Strafverfahren gegen HIV-Infizierte.
Unter besonderer Berücksichtigung der Situation jugendlicher Beschuldigter.
Katharina Franck
Infektionswege und Infektionsrisiken der Immunschwächekrankheit Aids sind heute bekannt. Dennoch stellt Aids Staat und Gesellschaft weiterhin vor große Herausforderungen, gerade weil auch die neuen Kombinationstherapien nicht das „Ende von Aids“ gebracht haben. Die Autorin behandelt die Probleme, denen sich die Strafjustiz in diesem Zusammenhang stellen muß. Besonderes Augenmerk gilt dabei der Situation jugendlicher Beschuldigter.
Die gesellschaftliche Auseinandersetzung mit Aids berührt zwangsläufig Tabuthemen wie Sexualität, Infektiosität und Todesangst. Auch hat Aids den Problemkreis der Drogensucht erneut in den Vordergrund gesellschaftlicher Diskussion gerückt und sich vor allem in der Methadon-Debatte als Beschleunigungsfaktor erwiesen. Aids-Hilfen haben ein erhebliches Gewicht erlangt und sind zu einer unverzichtbaren Säule des Gesundheitssystems geworden.

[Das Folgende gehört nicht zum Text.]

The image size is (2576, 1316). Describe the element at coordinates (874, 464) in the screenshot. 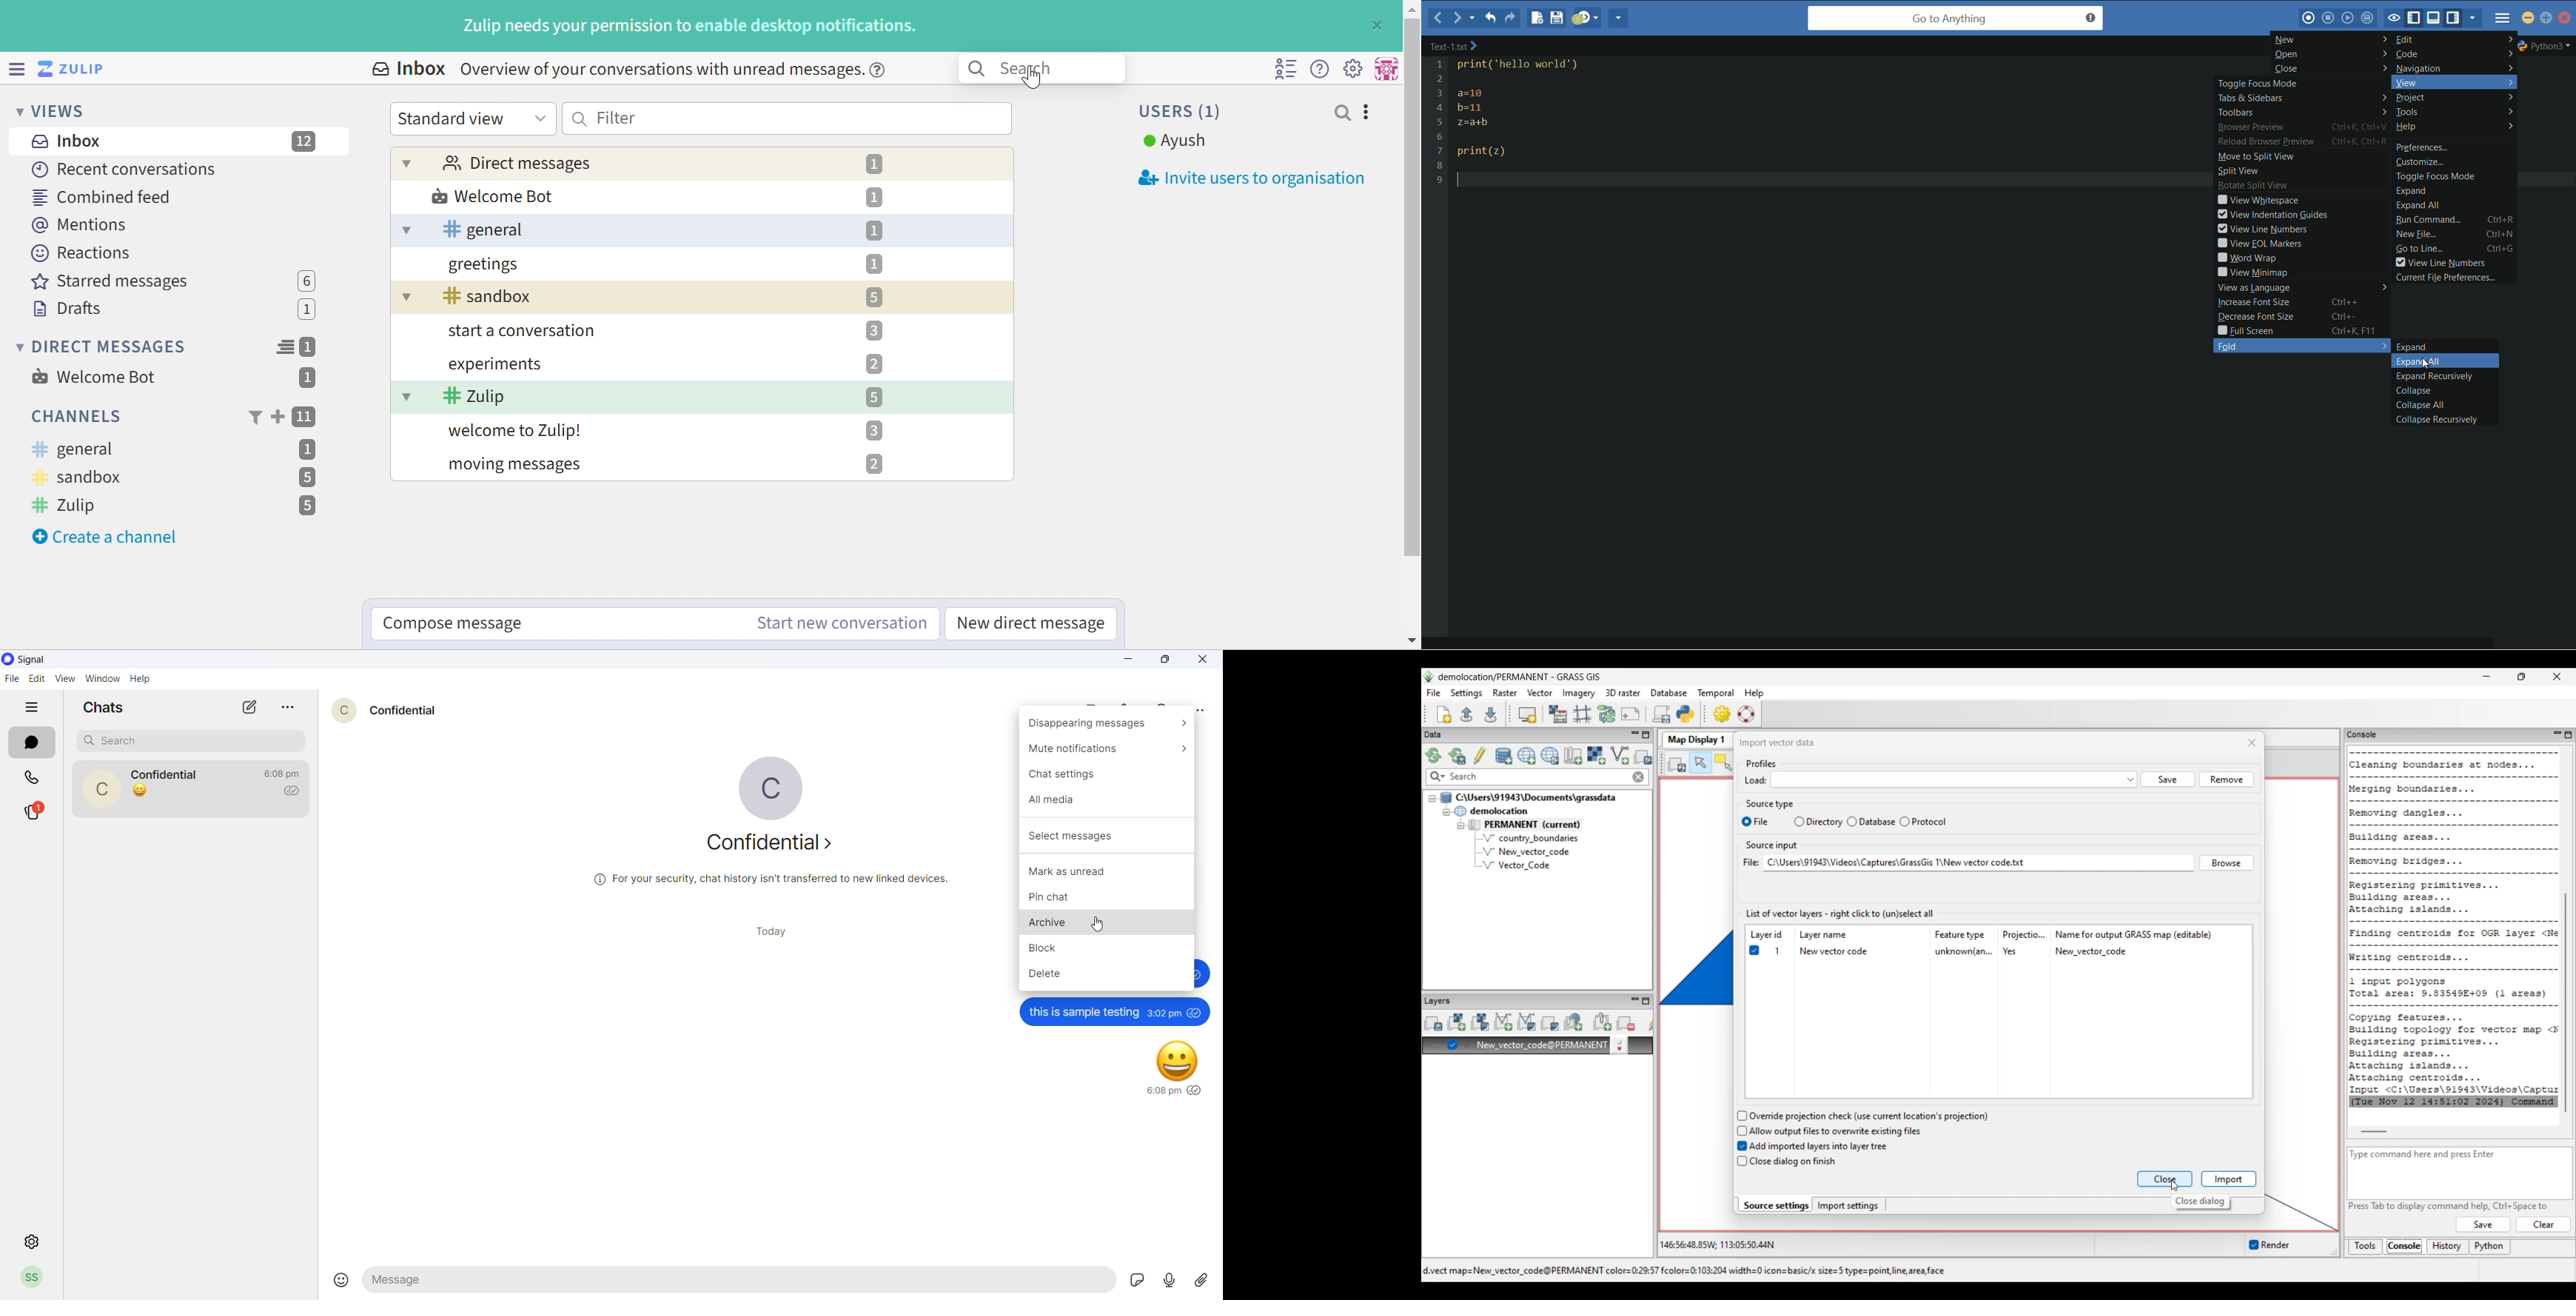

I see `2` at that location.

Stand zu Beginn der Epidemie noch die Strafbarkeit ungeschützter Sexualkontakte HIV-Infizierter im Mittelpunkt der Diskussion, hat sich diese inzwischen auf die Probleme der Rechtsfolgenseite verlagert. Dem Strafrichter stellt sich das Problem, daß auch „kürzere“ Freiheitsstrafen für den HIV-infizierten Angeklagten im Zweifel „lebenslang“ bedeuten können.
Steht ein HIV-infizierter Angeklagter vor Gericht, zieht sich Aids wie ein roter Faden durch das gesamte Strafverfahren. Eine nur juristische Sicht kann die Dimensionen von Aids dabei nur unzureichend erfassen. Diese Defizite aufzufangen, ist Aufgabe der sozialen Dienste in der Strafjustiz. Aber auch Aids- und Drogenberater in freier Trägerschaft spielen in einem Strafverfahren gegen einen HIV-Infizierten eine Rolle. Für den Aidsberater, dem de lege lata kein Zeugnisverweigerungsrecht zusteht, ist dies nicht unproblematisch.
Die Aids-Problematik trifft auf den Strafvollzug mit besonderer Vehemenz. Die Probleme des illegalen Drogenkonsums werden in der geschlossenen Gesellschaft der Haftanstalten reproduziert und verschärft. Die Notwendigkeit, den durch den Drogenkonsum bedingten vollzugsspezifischen Infektionsrisiken vorzubeugen, trifft auf die Zielvorstellung eines drogenfreien Strafvollzugs.